Я спешу за счастьем
В общежитии стояла круглая железная печка. Ее не топили: не хватало одного колена. Комендант общежития украинец Кулиненко, которого ребята звали Куркуленко, обещал со дня на день достать недостающее колено.
«Трошки погодите, — говорил он. — Будеть у вас печка. Як затоплю — чертякам станет тошно».
А пока мы мерзли. Северный ветер дул в окна. По утрам грязь затвердевала, а лужи покрывались льдом. Лед лопался под ногами со звоном. Идешь, будто по стеклам ступаешь. Это с утра было. К обеду грязь дрожала, как холодец, а лужи по-весеннему блестели.

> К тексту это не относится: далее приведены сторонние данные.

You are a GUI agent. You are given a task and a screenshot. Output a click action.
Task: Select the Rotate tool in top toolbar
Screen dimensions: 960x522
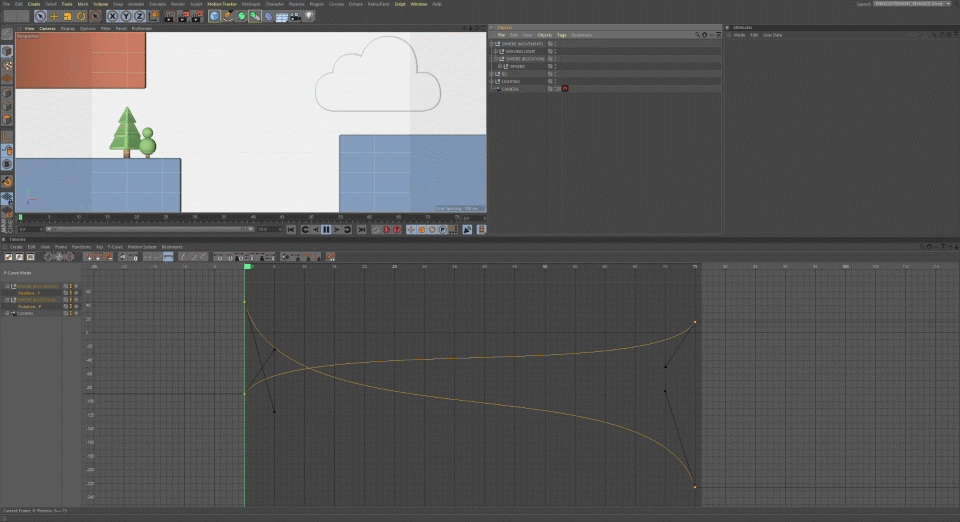[81, 16]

Уж небо осенью дышало,Уж реже солнышко блистало,Короче становился день.Лесов таинственная тень… -продекламировал Швейк.
— Сень… — сказал я. — Какая тень?
— Сень… — вздохнул Швейк. — Сень… Осень… Холодно.
Его маленький круглый нос уныло смотрел в потолок. Я взглянул на часы: пятнадцать минут десятого. Кино еще не кончилось. Белобрысый с Алкой и Анжеликой сидят рядом и смотрят на экран. Белобрысый наверняка в потемках ухватил Аллу за руку и держит… Такой зря за билет не заплатит. Такой свое возьмет. По штанам видно… Зря, пожалуй, я ему по морде не надавал.
Пришел Куркуленко. В новой железнодорожной шинели и коротких немецких сапогах. Лицо у него было круглое, добродушное, с толстым сизоватым носом.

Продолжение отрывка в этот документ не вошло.